Aim of the exercise:
Starting at the line below that contains "Skatīt kartē (363, 12)", print each line through the end of the records exactly as it appears.

---------- Exercise data

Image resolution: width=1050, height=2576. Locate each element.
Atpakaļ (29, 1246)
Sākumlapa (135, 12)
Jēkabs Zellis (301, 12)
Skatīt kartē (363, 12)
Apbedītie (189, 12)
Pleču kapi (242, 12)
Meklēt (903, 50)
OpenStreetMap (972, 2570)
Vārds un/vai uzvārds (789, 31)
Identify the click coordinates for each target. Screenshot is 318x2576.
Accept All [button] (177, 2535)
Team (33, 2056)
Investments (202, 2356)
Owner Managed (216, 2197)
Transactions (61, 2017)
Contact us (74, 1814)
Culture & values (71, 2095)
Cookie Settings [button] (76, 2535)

--------------------

Problem solution:
Skatīt kartē (363, 12)
Apbedītie (189, 12)
Pleču kapi (242, 12)
Meklēt (903, 50)
OpenStreetMap (972, 2570)
Vārds un/vai uzvārds (789, 31)
Identify the click coordinates for each target. Screenshot is 318x2576.
Accept All [button] (177, 2535)
Team (33, 2056)
Investments (202, 2356)
Owner Managed (216, 2197)
Transactions (61, 2017)
Contact us (74, 1814)
Culture & values (71, 2095)
Cookie Settings [button] (76, 2535)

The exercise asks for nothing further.